Bebauungspläne für unsere Kerne, das macht auch unser Rat sehr gerne. Denn wir woll'n doch 'nen lebendigen Ort. Sonst ziehen uns die Leute fort. Vitusstraße, Kirchplatzmauer , wollen wir anpacken auf Dauer. Auch den Magnusplatz attraktivieren, schlicht ein ISEK realisieren. Ein Treffer wird aber nur dann der Schuss, wenn wirs denken auch aus einem Guss. Denn ein Ortskern mit viel Flair, gefällt doch allen Menschen sehr. Und die Geschäftswelt? Zwei neue Läden seien immerhin zu feiern. Doch um eine zweite Apotheke sollten sich doch wohl eher die Möhnen selbst kümmern. Vielleicht überzeugt Ihr einen aus Euren Reihen, Ihr habt doch 'nen Profi und keinen Laien. Ein rotbejackter – er war Elferratsmeister, Dr. Barthold Deiters heißt er. Stielt das doch heut' Abend ein, ich glaub', das fänden alle fein!

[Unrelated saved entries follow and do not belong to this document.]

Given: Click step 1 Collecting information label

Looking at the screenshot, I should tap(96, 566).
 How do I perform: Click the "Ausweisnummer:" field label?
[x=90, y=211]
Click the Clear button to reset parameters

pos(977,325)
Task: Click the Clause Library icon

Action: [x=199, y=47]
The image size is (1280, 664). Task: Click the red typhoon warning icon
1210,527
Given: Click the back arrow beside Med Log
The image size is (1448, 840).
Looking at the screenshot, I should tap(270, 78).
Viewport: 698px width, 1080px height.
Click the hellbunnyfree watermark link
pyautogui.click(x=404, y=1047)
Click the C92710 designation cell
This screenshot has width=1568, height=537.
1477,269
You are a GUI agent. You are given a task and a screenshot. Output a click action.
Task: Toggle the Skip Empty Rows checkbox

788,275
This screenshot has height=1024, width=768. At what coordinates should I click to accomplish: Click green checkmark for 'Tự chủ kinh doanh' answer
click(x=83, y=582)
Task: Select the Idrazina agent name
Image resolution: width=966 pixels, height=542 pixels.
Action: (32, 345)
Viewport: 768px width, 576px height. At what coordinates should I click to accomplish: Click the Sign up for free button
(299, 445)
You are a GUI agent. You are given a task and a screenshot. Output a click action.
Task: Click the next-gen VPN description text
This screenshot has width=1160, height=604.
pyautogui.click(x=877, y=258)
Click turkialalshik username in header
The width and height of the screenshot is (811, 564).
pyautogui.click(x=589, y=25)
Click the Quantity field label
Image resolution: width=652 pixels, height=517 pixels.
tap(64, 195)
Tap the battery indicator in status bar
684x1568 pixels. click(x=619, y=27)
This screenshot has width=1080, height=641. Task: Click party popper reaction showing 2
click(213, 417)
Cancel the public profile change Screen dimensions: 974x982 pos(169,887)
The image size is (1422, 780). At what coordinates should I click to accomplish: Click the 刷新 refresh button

Letztendlich beißt sich Graf Krolock von Seidel die Zähne an seinen wildgewordenen Gästen aus und muss den Schlüssel zu seinem Gruselschloss herausrücken. Die schwarzen Möhnen tanzen jubilierend zu „Girls just wanna have fun“ von Cyndi Lauper aus dem Saal. Für den Grafen ist es ein Machtverlust nur auf Zeit. In wenigen Tagen, so ist aus gut informierten Vampir-Kreisen zu vernehmen, will er seiner temporären Gruft wieder entsteigen und die Macht zurückerobern. Dann, wenn die Dämmerung einsetzt und die Rabenvögel über der Rathaus-Burg kreisen.
Das Musical „Tanz der Vampire“ läuft übrigens seit diesem Mittwoch bis September in Stuttgart. Allerdings ohne Vampir Seidel. Der muss sich weiter in Everswinkel „durchbeißen“.